Funny how radiologists all over this country get sued for missing subtle signals in chaotic data while industry supported epidemiologists can be lauded by people like you for missing the big picture.

Please use your marketing skills to make sure everyone in and outside of medicine knows of the great KOMU debate.

AutismNewsBeat said...

With your permission, I'd like to start with Dr. H. David Wilson, MD.

Please use your marketing skills to make sure everyone in and outside of medicine knows of the great KOMU debate.

Fogarty said...

Not a problem-what you think there is no democracy of thought in medicine, like you can "threaten" to tattle on me to the Dean?

I will be meeting with Dean Wilson in the next several weeks to discuss patenting TITER METER or should we go with TITER CHECK?


Actually, he is exactly one of the key persons who has seen the diamond in the rough that my visionary line of thinking is in teaching anatomy, wound care-yea ask around about that one, breast imaging, informatics and this area is sure to put him on edge until we move together to improve things rather than debate each other and cover an industry that is already immune to lawsuits anyway. He is exactly the person that can with a few phones calls say "hey, I got this cowboy out west here who is on to something; its touchy but I think that x, y, z should happen so that this situation is better for US children." Best bet is that he will help drive the right players to research the metabolic screening idea for environmental sensitivities to find those who are at high risk for the deeper parts of the spectrum so we can put an envrionmental bubble around them-just like PKU. We can get this done and avoid these exposures in the metal sensitive, it will be a good event in pediatric medicine and its not directed solely at vaccine avoidance, it involves the avoidance of all heavy metals (gadolinium and tin exposures in imaging included). We are very careful with the immunocompromised child, why can't we be careful with the metals-sensitive child?

He would not reject a push to make children's lives better in this fashion so why are you?

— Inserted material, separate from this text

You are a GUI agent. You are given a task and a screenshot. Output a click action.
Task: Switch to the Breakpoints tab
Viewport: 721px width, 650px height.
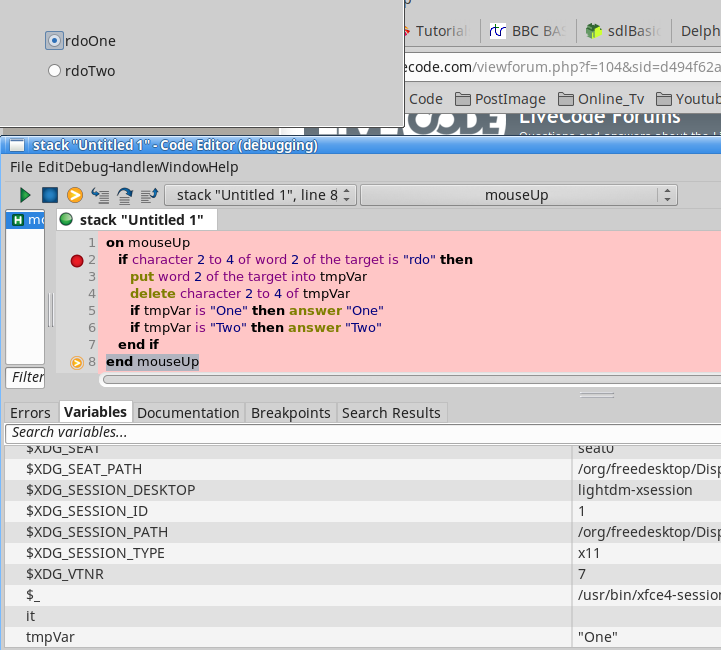(290, 413)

It is the unwavering commitment to the status quo that is doing you in here ANB. I have been through this debate with some extremely bright MDs in public policy and pediatrics locally who are good friends, yes our friendship is still intact because in North Dakota, a democratic freedom of exchange occurs in the tight knit medical community that exists here. We can and will do this better with great resistance as the past implemented changes have shown, but your persistence in personal attacks and the last comment is a sign of your growing desperation. The last word may be a decade away, but it will be mine.

Maybe you should get after Congressman Burton of Indiana for his continued insistence on getting all the thimerosal out of vaccines (still hasn't happened).

Read this, once you are done with your assignment report back to me on the concept of stonewalling in politics:
You gonna defame him too? Writing is on the wall . . . you should close your blog now.

Chair of Metals Tracking Technology in Medicine at UND

ANB said...

Titer Check is too confusing. Sounds like a do-it-yourself mammogram.

I'll let you break the news to Dean Wormer.